With the poor prognosis of brain tumors, many times all therapeutic options are exhausted, even investigational agents. Although palliative care specialization is growing in the United States, currently many neuro-oncologists and primary care physicians are often the main directors of palliative care for their patients. End-of-life and goals-of-care discussions should be started early in patients with brain tumors with grim prognoses before tumors may have progressed to the point that the patients can no longer express their wishes. A Dutch study found that approximately half of the patients with brain tumors were not deemed competent to participate in end-of-life decisions in the last weeks of life. However, the assessment of competence may be challenging. A study in patients with a recent diagnosis of malignant glioma (<6 months) found that more than 50% of patients already had markedly diminished understanding and reasoning of medical choices, although they were still able to express a treatment choice as well as controls.

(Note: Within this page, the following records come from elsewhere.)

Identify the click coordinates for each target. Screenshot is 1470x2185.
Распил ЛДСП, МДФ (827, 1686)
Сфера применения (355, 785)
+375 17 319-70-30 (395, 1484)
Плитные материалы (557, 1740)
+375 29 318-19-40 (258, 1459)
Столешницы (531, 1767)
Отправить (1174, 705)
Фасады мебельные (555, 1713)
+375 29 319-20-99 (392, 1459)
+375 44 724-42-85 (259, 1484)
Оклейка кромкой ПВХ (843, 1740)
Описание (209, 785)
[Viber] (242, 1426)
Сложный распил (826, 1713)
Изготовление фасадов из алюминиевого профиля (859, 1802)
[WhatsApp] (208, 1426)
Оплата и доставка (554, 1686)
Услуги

Overall, palliative care of patients with brain tumors focuses on symptom relief. Pain control is often the top concern for patients and their families. Patients with brain tumors often have headaches, which can be managed with nonsteroidals and opioids. Neuropathic pain can be managed with gabapentin. Corticosteroids can reduce edema around the tumor and allow further symptom relief.

Other than pain, dysphagia is the most prevalent symptom with tumor progression, and the most common end-of-life decisions concern withholding hydration. Medications also have to be changed to rapidly dissolving sublingual forms or changed to transdermal or intravenous formulations.

It is important to note that family members and caregivers often have to deal with a rapidly changing neurocognitive status. Increasing neurologic impairment and dependency may increase mood fluctuations, adding further stress. Psychotherapy and support groups may be helpful in these situations.